Put the records from the line containing "Task: Click the LEGAL FIRST NAME label" up to and including the last line of the records into a two-column CSV with the columns request and answer, one row per request, each value in a single quoted field with line breaks replaced by spaces. Leave the pictures out of your answer.
======== Records shown ========
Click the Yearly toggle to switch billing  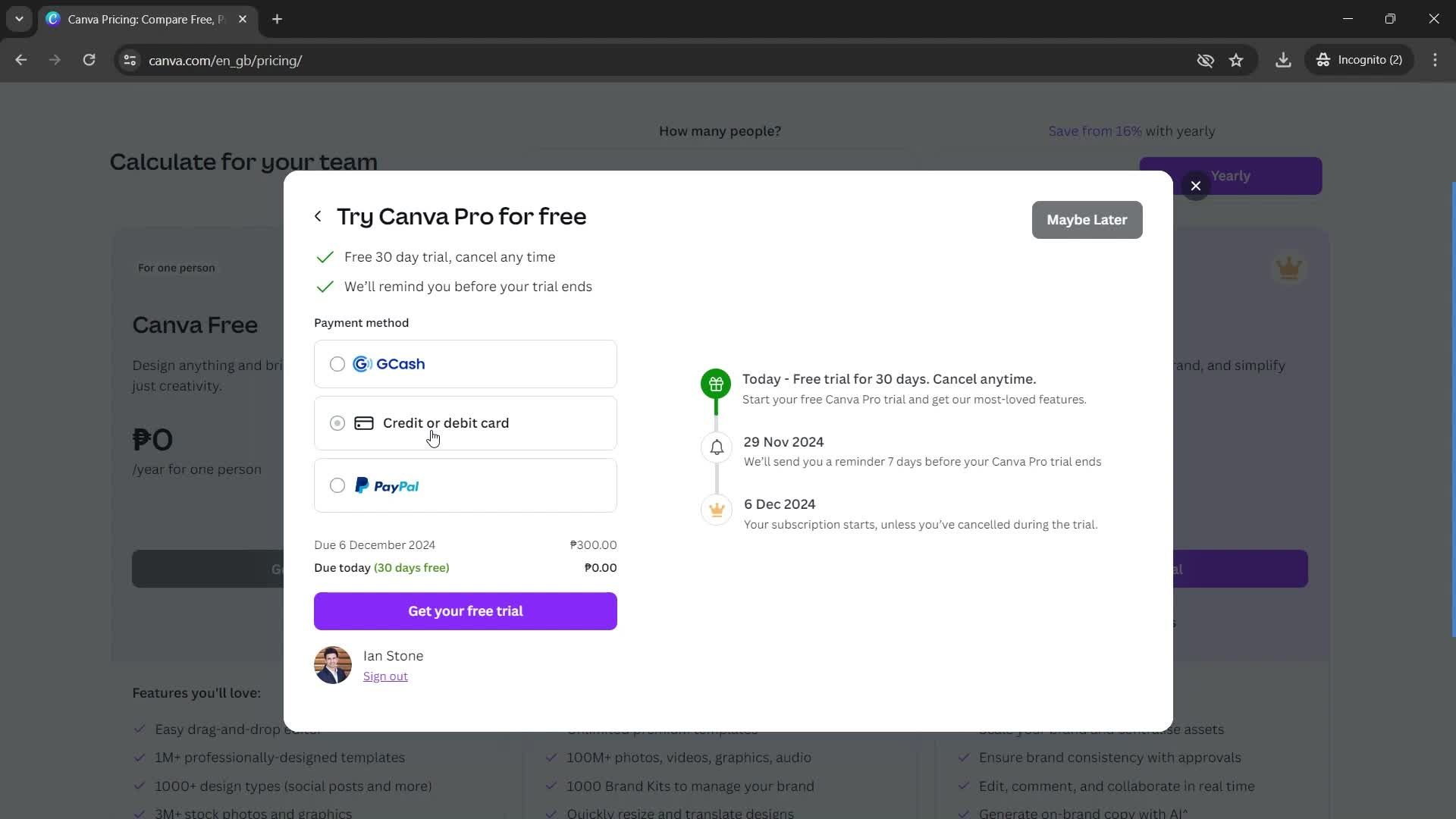1234,176
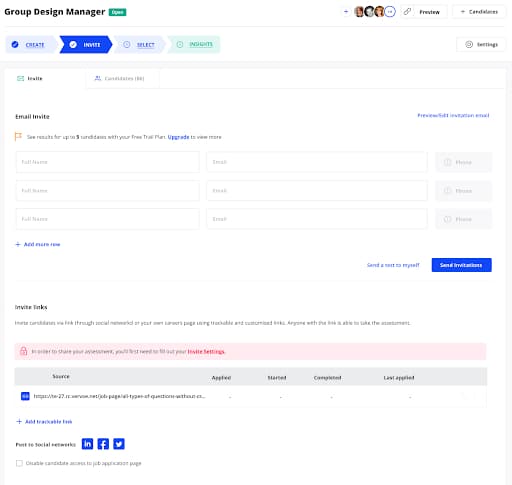Open the extra team members count bubble
This screenshot has width=512, height=485.
pos(390,12)
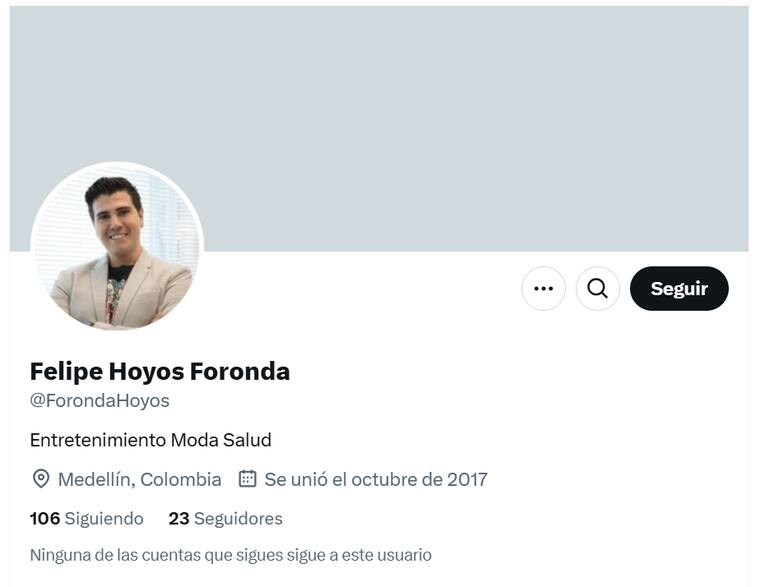Click the 'Ninguna de las cuentas' notice
The height and width of the screenshot is (587, 760).
231,554
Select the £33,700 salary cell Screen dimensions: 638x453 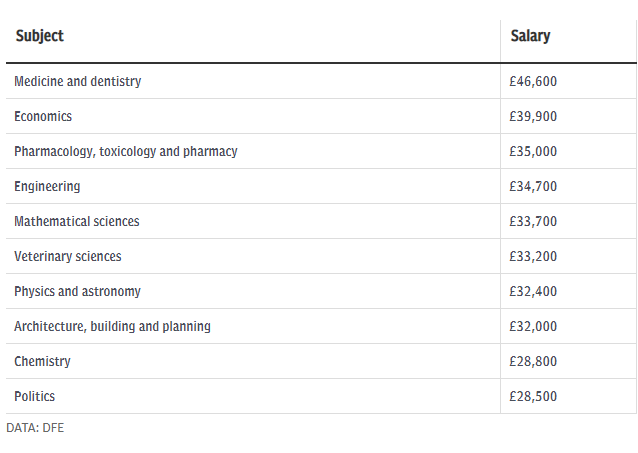click(x=533, y=221)
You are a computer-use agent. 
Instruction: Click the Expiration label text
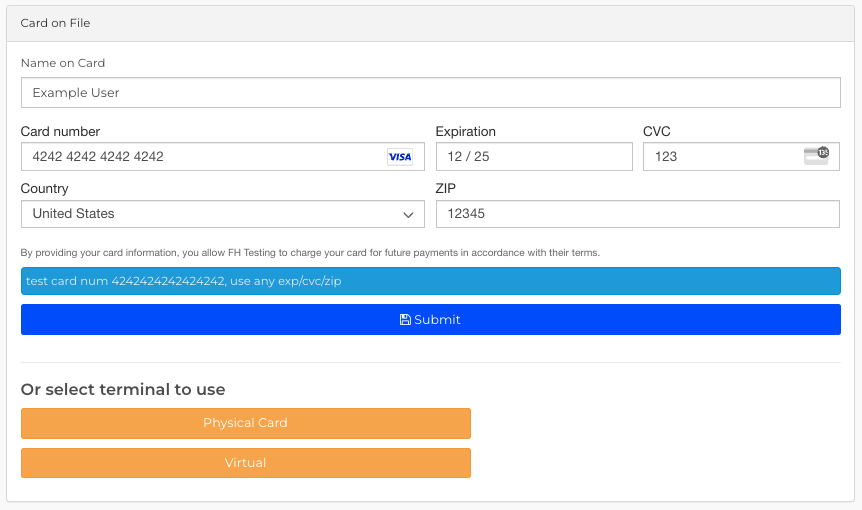tap(466, 131)
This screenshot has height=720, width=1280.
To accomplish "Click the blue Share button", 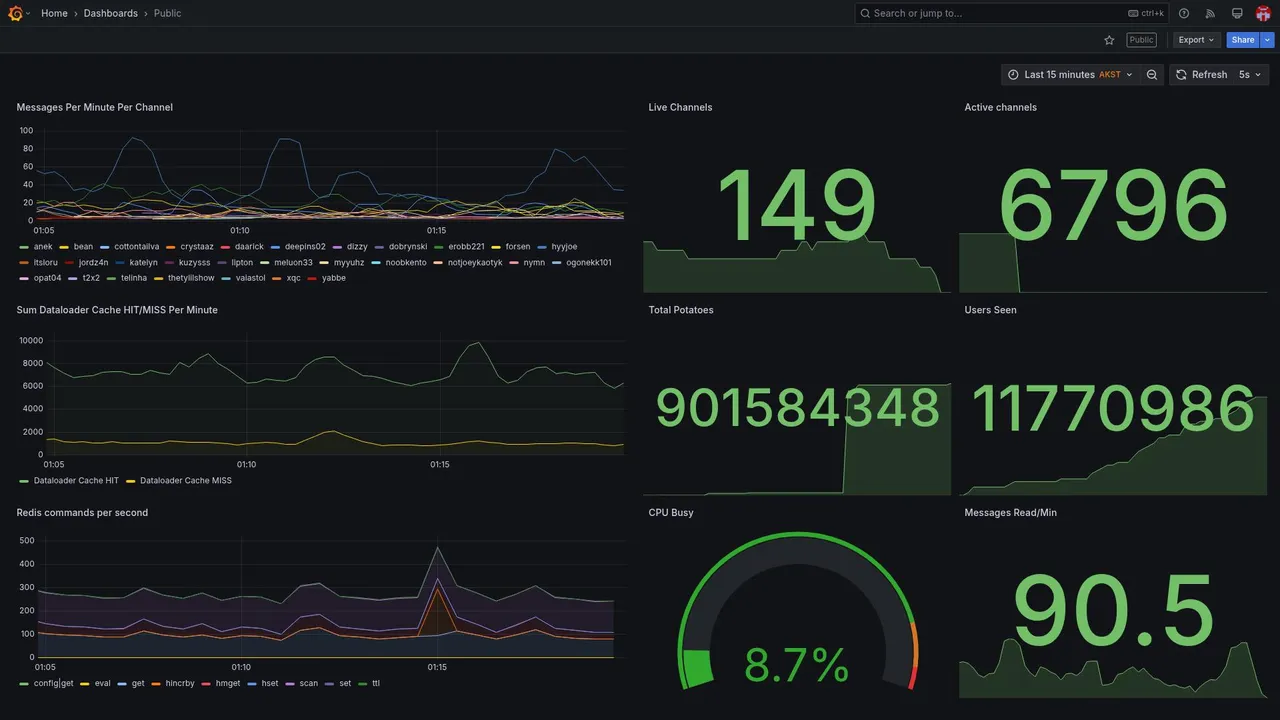I will pyautogui.click(x=1243, y=40).
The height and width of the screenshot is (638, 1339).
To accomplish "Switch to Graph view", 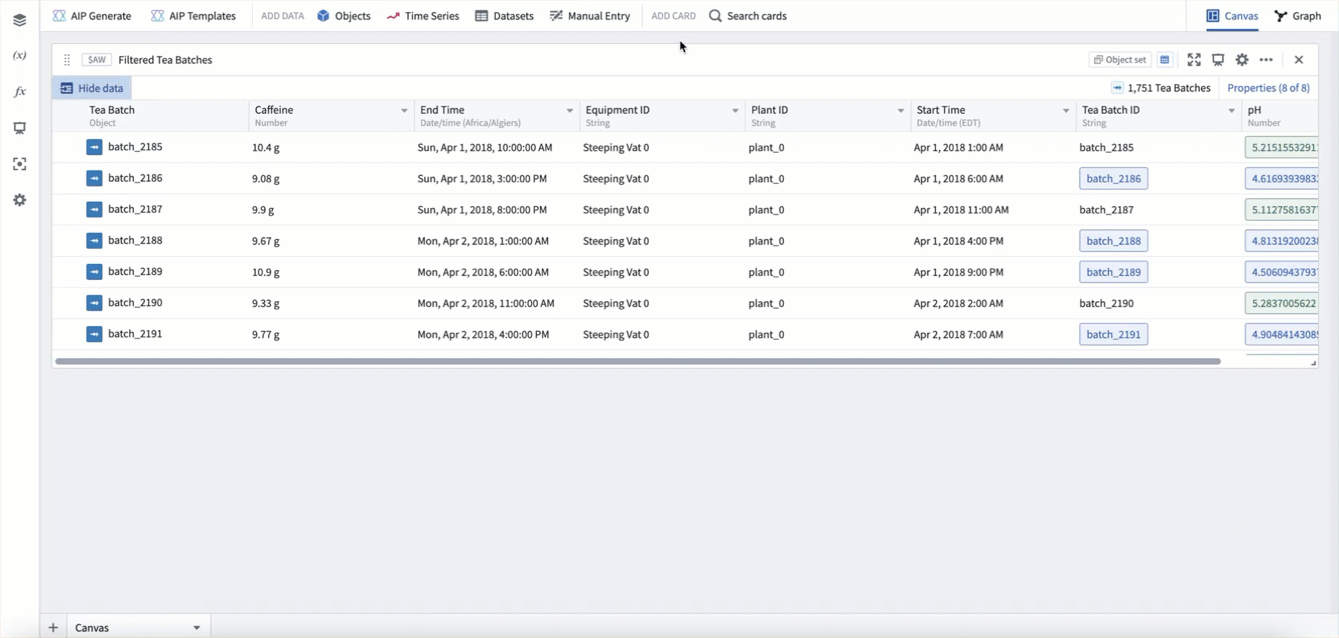I will coord(1297,16).
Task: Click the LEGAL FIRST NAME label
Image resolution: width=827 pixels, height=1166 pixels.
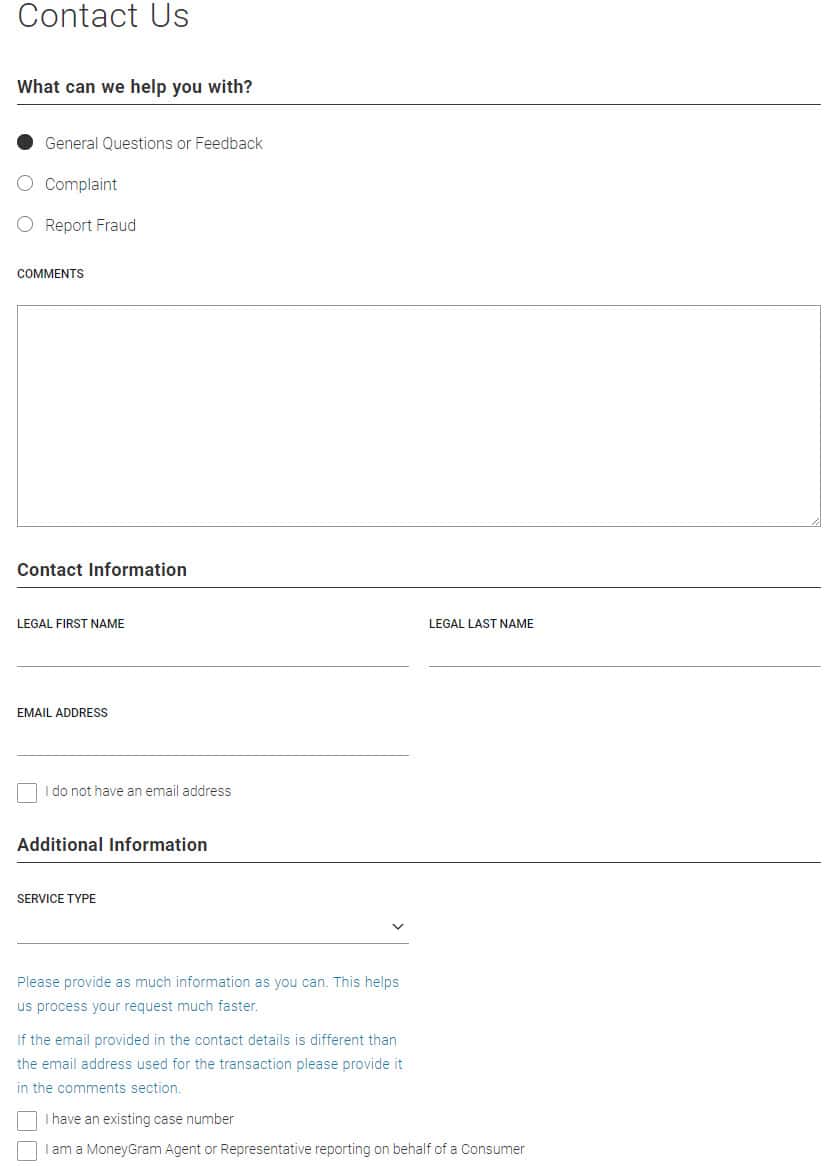Action: coord(71,624)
========
Task result
request,answer
"Task: Click the LEGAL FIRST NAME label Image resolution: width=827 pixels, height=1166 pixels.","Action: coord(71,624)"